Was vielleicht schwerer wirken dürfte, ist der erneute Ansehensverlust. Bereits im Sommer entsagte die Ratingagentur Standard & Poor's den USA die Bestnote als zuverlässiger Schuldner, was nicht zuletzt mit der fraglichen Berechenbarkeit der Politik begründet wurde. So bewerten die Märkte das Abschneiden des "Super-Komitees“ als Zeichen, wie gut Amerika künftig mit dem notwendigen Defizitabbau vorankommen wird. "Es signalisiert, ob der politische Prozess funktioniert“, schrieb die US-Investmentbank Goldman Sachs kürzlich in einer Analyse.
Ein Scheitern sei zwar sehr negativ, führe aber wohl nicht unmittelbar zu einer erneuten Abwertung, sagte Mark Zandi, Chefökonom der Ratingagentur Moody's.

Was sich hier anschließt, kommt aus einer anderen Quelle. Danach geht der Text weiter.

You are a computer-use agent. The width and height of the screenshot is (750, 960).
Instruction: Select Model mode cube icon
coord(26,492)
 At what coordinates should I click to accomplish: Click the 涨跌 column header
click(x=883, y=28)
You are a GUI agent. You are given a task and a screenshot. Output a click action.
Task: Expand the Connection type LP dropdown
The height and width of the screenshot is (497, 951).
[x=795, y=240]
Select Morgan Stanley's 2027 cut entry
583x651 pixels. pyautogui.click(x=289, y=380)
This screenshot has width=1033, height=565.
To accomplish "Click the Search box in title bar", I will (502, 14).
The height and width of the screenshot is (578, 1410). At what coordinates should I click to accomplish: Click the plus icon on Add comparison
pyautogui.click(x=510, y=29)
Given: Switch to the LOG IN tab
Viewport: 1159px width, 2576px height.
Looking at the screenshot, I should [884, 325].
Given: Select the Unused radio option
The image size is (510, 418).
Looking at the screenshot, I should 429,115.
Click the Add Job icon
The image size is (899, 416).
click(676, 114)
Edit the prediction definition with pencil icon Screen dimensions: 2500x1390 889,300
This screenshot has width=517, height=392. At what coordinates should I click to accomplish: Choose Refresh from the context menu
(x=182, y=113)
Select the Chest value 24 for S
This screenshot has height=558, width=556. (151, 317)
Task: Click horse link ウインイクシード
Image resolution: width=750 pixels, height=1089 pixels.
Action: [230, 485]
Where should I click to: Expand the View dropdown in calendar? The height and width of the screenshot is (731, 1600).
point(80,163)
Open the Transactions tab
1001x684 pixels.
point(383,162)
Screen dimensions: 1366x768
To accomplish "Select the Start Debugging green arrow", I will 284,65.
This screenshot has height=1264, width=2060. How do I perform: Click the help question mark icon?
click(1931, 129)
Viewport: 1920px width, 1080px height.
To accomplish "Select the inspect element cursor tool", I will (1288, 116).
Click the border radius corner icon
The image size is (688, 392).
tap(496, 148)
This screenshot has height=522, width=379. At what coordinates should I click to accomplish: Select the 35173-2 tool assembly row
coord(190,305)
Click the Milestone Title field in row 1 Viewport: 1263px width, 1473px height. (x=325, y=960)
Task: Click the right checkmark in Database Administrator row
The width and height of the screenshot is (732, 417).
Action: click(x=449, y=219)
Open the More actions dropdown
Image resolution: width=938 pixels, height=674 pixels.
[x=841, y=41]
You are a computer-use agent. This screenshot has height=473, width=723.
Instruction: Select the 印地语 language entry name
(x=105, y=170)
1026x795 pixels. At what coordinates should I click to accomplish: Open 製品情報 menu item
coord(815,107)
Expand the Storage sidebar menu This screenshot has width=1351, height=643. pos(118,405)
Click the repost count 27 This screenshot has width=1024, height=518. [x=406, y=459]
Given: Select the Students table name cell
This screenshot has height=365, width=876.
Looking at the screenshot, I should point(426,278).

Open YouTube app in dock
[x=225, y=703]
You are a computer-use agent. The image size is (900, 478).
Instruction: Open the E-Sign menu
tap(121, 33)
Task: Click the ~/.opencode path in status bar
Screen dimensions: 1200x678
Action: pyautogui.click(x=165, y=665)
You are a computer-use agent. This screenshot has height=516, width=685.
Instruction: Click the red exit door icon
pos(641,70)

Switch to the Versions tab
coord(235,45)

Viel wichtiger sei, dass es Washington irgendwie gelinge, das Defizit in den kommenden zehn Jahren um insgesamt 4 Billionen Dollar zu trimmen. Dafür müssten befristete Steuererleichterungen und Konjunkturhilfen einfach nur zu den regulären Stichtagen auslaufen. "Wenn die Gesetzgeber nichts machen, dann schaffen wir das“, sagt Zandi - ganz ohne ironischen Unterton.